Aunque no se haya leído a Confucio, cualquier mente razonable comprende que el bien ha de pagarse con el bien, pero el mal ha de castigarse según corresponde en justicia. Porque, si devolvemos bien por mal, ¿cómo corresponderemos a los beneficios que nos hagan? Pero como en nuestra democracia las mentes razonables escasean, se sigue premiando a los malos políticos y a los tontos. Tal vez porque los codiciosos y los tontos nunca se ven hartos de lo que ambicionan, ni apagan la ingrata sed que traen.

A estas alturas uno no se espanta ya de quien se deja engañar por lo que desea (disfrutar de sinecuras y de poltronas, ver ganarse la vida provechosamente al hijo o a la hija o al cuñao gandules, inestables o directamente golfos, que se han apuntado a la correspondiente secta política), sino de quien engaña sin esperar de ello más gusto que hacer mal. Que es lo que mueve en estos acontecimientos a numerosos electores.

Por eso algunos no comprenden cómo muchos pueden ver en el tiempo de elecciones una fiesta, la fiesta de la democracia, pues las representaciones falsas y las acciones poco honestas sólo les inspiran tristeza. De ahí que cuando ven que el engaño se realiza ante los ojos de todos sin que los engañadores sean castigados con el desprecio público y con la cárcel, se irritan, e incluso se vuelven malos, es decir, despreciativos.

Objetivo →
¿Qué familiares nombra, dentro del paréntesis, el texto sobre la democracia y los electores? El listado es material independiente del texto anterior.

Datos registrados →

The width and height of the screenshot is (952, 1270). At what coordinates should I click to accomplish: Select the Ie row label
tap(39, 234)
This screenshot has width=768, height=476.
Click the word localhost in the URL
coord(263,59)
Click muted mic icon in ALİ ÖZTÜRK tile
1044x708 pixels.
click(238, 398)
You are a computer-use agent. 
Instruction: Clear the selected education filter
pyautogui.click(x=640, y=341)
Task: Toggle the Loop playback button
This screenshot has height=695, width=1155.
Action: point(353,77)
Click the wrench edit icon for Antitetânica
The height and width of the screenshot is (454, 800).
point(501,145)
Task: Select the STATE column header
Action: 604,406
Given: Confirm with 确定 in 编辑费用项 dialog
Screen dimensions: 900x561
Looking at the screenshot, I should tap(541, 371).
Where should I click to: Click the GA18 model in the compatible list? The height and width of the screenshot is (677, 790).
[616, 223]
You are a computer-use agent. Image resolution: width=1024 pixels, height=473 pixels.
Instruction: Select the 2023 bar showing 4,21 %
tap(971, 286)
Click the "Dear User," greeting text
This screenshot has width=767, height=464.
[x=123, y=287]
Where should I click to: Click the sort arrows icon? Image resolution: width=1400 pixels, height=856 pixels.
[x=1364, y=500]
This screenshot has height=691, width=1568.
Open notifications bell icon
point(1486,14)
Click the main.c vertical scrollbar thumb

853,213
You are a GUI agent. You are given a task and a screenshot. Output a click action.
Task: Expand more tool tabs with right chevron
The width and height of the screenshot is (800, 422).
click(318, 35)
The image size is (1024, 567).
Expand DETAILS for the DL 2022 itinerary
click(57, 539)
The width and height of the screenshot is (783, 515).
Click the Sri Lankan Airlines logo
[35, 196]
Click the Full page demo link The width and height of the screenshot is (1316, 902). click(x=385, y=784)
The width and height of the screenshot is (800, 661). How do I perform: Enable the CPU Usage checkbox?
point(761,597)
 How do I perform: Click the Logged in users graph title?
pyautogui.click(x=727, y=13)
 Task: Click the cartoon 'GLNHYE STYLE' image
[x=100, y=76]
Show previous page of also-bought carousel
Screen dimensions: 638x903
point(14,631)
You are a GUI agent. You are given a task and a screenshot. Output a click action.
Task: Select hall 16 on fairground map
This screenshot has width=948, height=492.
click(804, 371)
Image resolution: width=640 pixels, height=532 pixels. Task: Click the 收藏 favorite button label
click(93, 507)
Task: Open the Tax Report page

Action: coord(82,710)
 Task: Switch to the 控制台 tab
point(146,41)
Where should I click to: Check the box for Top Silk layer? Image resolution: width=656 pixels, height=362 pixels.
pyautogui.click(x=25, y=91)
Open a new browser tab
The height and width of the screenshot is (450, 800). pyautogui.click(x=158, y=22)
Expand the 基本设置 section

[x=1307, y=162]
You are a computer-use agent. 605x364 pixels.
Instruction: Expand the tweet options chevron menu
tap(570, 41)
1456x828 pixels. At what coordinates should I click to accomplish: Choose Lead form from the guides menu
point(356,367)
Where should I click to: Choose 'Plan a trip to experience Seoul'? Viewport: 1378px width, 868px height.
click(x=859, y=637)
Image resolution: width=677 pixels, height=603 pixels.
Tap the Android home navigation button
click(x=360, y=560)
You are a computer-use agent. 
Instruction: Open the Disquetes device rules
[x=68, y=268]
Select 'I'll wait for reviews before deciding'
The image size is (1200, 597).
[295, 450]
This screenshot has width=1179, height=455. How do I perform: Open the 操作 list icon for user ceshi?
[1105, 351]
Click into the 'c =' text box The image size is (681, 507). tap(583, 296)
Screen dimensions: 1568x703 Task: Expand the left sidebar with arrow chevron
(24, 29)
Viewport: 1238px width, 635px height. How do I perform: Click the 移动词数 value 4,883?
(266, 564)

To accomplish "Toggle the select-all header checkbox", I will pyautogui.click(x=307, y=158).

Respuesta →
El hijo, la hija y el cuñao.